[Task requirements]: Exact copy, no pictures: repeat the data that follows.

::: Dataset

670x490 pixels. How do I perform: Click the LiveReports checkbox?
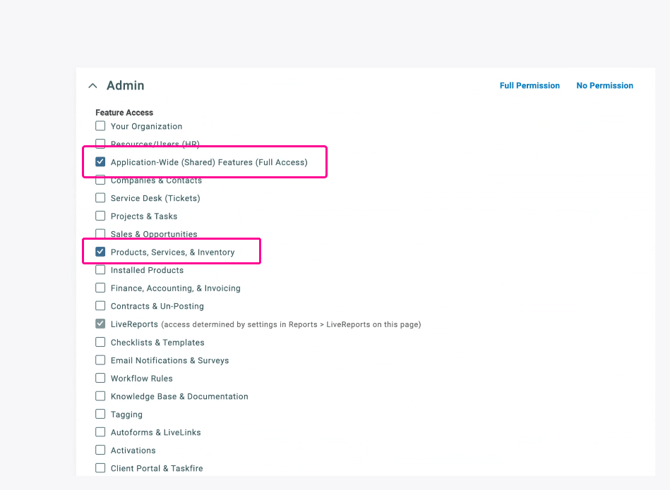[x=100, y=324]
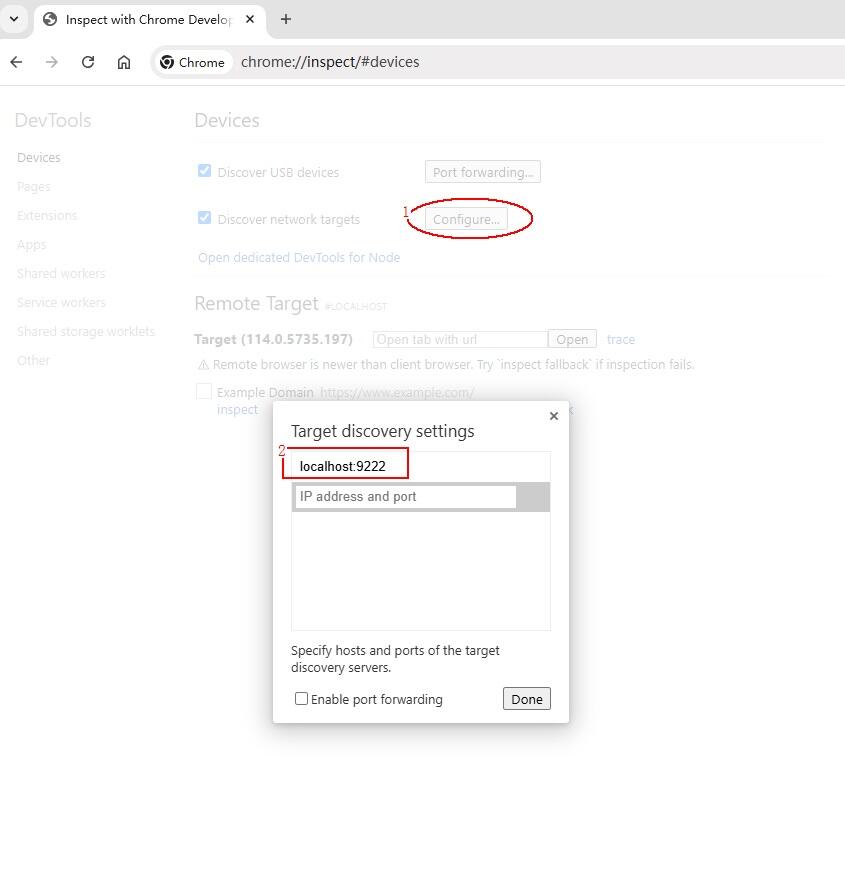Click the Done button
Viewport: 845px width, 883px height.
526,699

::::::

[Answer to the problem]:
670x490 pixels. How do I perform: Click the LiveReports checkbox?
[x=100, y=324]
Click the Done button
Viewport: 845px width, 883px height.
526,699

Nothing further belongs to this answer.